Perihal makan siang ; yang kedua adalah ia sangat mengantuk. Lelah membuatnya ingin mengistirahatkan tubuh. Salahkan draft di komputer yang dia kerjakan mengebu sampai tidur terlalu larut.
Taeri itu bisa menahan makan dengan sangat baik. Tapi jangan bayangkan karena itu dia jadi memiliki tubuh bagus—tak begitu berpengaruh karena sekali dia makan, beratnya akan bertambah luar bias. Selain menahan diri dia juga harus mengontrol mati-matian. Membiarkan beberapa hari makan seperti biasa, beberapa hari kemudian hanya minum air putih dan buas khususnya apel selaku antioksidan. Tapi tenang saja, diet itu sudah dikonsultasikan pada dokter dan cocok untuk tubuhnya. Sama seperti seorang solois wanita di Korea yang kerap melakukan itu juga.

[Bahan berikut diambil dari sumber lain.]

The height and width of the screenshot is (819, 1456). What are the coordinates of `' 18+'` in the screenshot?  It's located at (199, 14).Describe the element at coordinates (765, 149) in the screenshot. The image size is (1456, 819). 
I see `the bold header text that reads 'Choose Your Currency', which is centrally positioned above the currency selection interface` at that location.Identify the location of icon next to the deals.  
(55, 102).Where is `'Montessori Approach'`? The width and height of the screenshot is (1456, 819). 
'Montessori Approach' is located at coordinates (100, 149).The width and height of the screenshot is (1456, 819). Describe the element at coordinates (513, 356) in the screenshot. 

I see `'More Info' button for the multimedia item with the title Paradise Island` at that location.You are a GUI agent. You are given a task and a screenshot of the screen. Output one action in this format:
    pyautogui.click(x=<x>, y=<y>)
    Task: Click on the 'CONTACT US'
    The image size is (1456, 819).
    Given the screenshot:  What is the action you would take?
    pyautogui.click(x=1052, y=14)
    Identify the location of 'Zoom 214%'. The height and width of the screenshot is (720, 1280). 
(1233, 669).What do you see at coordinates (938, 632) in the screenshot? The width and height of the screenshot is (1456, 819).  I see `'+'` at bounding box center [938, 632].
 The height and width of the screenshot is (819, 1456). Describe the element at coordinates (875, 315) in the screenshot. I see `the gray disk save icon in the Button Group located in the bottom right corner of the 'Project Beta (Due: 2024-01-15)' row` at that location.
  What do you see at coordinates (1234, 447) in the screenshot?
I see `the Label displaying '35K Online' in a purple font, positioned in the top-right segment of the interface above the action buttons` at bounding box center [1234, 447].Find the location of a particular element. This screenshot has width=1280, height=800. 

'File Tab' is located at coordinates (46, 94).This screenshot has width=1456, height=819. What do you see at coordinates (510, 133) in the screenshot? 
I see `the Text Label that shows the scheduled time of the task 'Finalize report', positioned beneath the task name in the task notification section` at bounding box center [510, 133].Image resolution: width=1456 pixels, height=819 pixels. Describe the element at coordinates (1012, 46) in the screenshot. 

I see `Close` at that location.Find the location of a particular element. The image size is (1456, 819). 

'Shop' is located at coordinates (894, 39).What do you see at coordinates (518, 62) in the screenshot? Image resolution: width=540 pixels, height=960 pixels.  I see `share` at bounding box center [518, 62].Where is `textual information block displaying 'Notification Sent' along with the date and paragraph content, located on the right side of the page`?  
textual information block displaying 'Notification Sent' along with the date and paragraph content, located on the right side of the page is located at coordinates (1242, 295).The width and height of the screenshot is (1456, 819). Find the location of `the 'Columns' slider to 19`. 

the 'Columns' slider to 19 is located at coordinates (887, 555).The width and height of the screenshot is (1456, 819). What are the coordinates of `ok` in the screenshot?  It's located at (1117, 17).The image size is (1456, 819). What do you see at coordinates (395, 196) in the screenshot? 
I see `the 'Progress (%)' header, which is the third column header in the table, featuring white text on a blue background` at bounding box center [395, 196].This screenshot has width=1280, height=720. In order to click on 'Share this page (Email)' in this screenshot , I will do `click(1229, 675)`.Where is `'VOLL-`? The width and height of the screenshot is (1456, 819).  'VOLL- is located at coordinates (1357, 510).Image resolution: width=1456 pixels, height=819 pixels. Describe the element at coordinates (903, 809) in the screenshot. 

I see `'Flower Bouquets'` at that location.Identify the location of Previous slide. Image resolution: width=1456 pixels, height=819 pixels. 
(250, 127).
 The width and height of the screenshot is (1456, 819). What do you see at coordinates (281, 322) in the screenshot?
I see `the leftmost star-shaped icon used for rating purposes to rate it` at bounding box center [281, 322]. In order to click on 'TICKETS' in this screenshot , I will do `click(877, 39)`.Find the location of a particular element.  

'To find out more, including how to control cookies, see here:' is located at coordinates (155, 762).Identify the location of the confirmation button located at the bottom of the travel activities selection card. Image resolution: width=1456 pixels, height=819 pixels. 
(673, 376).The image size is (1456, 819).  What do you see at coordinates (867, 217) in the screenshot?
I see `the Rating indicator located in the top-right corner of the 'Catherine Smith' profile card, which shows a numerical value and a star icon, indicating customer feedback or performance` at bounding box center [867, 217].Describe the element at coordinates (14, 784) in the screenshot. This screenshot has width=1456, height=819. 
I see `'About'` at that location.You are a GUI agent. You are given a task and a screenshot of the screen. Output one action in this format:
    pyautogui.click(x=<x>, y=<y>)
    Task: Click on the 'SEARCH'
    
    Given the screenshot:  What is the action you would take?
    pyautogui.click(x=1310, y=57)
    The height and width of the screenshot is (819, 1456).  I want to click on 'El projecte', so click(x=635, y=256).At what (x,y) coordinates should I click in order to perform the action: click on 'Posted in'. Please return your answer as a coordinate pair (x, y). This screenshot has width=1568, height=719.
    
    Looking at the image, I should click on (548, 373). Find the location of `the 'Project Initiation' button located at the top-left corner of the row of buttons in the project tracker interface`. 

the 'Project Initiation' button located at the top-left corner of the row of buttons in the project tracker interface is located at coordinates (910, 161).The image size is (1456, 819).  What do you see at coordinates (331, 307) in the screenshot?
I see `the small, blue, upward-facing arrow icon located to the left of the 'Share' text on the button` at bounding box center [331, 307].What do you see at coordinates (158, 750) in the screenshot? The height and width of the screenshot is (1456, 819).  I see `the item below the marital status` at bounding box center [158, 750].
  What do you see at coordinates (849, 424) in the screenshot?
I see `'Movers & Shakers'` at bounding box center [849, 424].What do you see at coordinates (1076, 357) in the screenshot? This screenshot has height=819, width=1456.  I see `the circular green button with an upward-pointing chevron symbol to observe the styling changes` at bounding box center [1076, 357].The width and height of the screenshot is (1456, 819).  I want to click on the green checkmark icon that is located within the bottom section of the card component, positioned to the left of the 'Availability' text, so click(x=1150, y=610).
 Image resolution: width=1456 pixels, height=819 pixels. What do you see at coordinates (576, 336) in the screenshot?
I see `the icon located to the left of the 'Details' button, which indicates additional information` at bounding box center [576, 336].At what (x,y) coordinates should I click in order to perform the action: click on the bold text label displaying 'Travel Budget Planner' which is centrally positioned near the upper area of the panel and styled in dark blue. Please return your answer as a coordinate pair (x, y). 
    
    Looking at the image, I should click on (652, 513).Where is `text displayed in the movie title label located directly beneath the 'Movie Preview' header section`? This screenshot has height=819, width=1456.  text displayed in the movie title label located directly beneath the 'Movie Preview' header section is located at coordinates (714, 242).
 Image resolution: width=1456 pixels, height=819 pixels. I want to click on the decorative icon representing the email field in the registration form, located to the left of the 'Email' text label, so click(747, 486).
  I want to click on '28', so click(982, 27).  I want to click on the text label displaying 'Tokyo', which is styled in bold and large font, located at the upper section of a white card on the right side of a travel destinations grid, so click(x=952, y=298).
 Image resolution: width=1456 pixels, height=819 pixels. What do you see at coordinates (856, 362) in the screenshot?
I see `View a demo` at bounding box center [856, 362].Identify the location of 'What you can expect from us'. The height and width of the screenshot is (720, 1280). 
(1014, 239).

Jinseok itu begitu menghargai orang, dia bahkan menyiapkan ruangan sendiri untuk Taeri yang begitu nyaman. Padahal jika dipikir keberadaan dia di ruangan sendiri sangatlah sedikit. Pekerjaannya adalah berada di sekitar Jinseok. Tapi karena itu juga, ia sekarang bisa tidur manis di sebuah sofa empuk yang pasti harganya mahal. Ruangannya tak sebesar milik Jinseok—beda jauh malah—tapi sangat nyaman. Karena kalau membahas ruangan Jinseok mungkin besarnya seperti kamar hotel ukuran suites atau satu apartement.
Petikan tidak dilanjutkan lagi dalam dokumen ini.